Страница 16 из 18
– Но это был мой план: лететь и петь, – проворчал йодрик.
– Если ты не заметил, у каждого из нас был именно этот план, – осадил его Силь.
– Да? Я не заметил, – удивился Троп.
Силь и Душаня рассмеялись в голос.
Деревья пригнулись от ветра. Вернулась Фонла и заорала с высоты:
– Эй, мелюзга, а ну-ка цыц. А то мигом сделаю фарш на утренние котлетки!
На что способна крикливая Фонла, никто не знал. Друзья переглянулись. Троп подмигнул. В конце концов, у них был план и завтрашний день. Незаметно их сморил сон, укачал от всех прошедших событий в тишину и покой.
– Па-а-адъем! – скомандовала Фонла.
От неожиданности йодрик слетел с кучи листьев, плюхель подпрыгнул, разворошив разлетевшиеся остатки, а древока осела на землю в гнездо из остатков листвы.
– Что такое? – потягиваясь, спросил Силь.

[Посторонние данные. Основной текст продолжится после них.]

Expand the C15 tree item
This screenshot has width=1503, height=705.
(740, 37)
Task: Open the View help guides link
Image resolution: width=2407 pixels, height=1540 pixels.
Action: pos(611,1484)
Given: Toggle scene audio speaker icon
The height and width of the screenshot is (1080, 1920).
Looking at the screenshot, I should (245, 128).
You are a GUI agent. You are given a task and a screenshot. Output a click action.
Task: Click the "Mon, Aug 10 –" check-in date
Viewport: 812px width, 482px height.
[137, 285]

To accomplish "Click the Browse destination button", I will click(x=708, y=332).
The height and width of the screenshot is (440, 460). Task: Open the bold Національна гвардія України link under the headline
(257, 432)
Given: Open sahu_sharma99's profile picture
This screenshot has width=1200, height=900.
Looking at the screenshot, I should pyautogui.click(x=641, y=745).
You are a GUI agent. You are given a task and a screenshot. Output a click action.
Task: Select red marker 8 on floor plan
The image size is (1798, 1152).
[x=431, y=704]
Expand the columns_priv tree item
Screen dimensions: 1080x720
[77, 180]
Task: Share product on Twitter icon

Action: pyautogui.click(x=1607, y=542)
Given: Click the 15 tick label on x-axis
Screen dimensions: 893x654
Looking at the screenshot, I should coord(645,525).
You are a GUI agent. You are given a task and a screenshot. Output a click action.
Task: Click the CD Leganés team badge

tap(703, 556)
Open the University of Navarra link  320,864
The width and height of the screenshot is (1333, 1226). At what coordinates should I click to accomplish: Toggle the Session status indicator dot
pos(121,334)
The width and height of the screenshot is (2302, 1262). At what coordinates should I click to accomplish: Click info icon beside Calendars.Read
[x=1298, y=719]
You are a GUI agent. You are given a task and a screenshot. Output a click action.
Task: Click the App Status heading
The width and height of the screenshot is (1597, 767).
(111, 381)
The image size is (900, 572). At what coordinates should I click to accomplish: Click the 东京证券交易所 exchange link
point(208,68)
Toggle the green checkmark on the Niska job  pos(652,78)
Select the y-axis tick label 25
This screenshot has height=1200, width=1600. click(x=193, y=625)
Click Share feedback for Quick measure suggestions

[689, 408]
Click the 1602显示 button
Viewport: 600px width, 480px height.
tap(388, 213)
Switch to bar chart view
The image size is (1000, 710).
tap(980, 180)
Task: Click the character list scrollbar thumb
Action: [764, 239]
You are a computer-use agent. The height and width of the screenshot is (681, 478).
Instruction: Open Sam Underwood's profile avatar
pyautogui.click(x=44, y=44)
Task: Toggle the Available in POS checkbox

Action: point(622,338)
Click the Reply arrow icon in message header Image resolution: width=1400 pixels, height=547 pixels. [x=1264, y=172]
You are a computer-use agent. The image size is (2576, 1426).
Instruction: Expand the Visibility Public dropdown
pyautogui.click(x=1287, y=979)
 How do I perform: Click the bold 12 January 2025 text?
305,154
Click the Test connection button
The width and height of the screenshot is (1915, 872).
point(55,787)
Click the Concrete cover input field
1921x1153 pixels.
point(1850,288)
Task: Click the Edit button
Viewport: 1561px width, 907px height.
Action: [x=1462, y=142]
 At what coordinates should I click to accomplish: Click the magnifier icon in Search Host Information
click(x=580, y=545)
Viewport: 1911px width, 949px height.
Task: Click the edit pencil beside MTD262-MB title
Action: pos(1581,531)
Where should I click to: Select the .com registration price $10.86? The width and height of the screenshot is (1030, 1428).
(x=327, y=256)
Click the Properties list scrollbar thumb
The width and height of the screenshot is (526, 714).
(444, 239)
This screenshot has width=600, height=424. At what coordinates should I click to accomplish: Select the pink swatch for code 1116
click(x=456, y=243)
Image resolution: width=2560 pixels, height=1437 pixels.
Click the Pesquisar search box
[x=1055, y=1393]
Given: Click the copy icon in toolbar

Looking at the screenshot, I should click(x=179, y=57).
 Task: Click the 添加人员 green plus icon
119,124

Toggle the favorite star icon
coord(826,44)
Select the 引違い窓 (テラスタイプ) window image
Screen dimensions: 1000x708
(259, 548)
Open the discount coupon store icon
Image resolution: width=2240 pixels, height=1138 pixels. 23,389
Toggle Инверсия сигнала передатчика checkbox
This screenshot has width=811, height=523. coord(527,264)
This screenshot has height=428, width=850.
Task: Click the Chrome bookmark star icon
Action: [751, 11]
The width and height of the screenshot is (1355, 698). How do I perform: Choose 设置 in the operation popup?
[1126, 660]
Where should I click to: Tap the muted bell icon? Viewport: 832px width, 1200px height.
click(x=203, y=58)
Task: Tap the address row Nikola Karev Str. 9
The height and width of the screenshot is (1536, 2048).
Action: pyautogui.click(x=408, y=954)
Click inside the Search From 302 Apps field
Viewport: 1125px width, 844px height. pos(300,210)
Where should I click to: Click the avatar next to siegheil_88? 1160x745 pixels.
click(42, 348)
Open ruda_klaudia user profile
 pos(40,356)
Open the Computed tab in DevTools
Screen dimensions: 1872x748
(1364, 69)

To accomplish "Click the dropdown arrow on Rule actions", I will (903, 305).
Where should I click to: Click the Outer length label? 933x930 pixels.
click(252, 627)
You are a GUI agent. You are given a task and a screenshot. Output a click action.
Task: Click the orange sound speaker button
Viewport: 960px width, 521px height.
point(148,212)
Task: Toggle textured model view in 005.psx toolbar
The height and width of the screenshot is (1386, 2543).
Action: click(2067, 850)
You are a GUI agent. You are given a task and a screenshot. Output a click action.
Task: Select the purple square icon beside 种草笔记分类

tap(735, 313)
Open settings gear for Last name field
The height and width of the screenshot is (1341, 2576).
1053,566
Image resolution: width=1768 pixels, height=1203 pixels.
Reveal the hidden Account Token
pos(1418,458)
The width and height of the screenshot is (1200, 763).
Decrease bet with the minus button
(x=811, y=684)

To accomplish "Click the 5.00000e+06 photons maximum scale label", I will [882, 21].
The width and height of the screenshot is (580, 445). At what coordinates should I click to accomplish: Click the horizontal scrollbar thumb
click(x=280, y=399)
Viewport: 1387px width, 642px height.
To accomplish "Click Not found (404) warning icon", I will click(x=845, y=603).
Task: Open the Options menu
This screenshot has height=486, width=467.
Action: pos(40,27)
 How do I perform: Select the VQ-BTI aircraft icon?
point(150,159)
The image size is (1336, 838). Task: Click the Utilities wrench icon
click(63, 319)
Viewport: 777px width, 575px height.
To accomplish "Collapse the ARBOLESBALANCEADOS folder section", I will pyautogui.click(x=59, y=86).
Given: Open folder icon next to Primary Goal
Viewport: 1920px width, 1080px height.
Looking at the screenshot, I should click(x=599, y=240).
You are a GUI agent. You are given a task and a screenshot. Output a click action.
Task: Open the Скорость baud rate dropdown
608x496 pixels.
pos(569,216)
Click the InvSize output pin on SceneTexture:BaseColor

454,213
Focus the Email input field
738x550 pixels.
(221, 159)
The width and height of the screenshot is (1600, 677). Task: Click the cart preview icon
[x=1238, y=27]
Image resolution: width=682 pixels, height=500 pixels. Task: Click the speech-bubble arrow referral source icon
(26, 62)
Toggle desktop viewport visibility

– Завтракайте живо, – рявкнула Фонла, – мы улетаем.
– Но куда?
– Летучий остров собираетесь искать или только болтать о нем горазды? – проворчала Бабу.
– Вы нам поможете? – обрадовались друзья.
– Хех, – переглянулись с Фонлой Бабу, – поможем-поможем.
Бабу жарила на костре хлеб и, достав из-под грязного передника банку с вареньем, намазала бутерброды, окутанные дымом костра. Фонла открутила термос с душистым, на травах чаем, и все принялись запивать хрустящие горячие бутерброды из одной кружки по очереди, обжигаясь от ее горячих металлических краев.
– Садитесь на спину Фонлы, – скомандовала Бабу.
– Пусть сначала руки вымоют, пачкули мелкие, – сказала вторая голова Фонлы первой.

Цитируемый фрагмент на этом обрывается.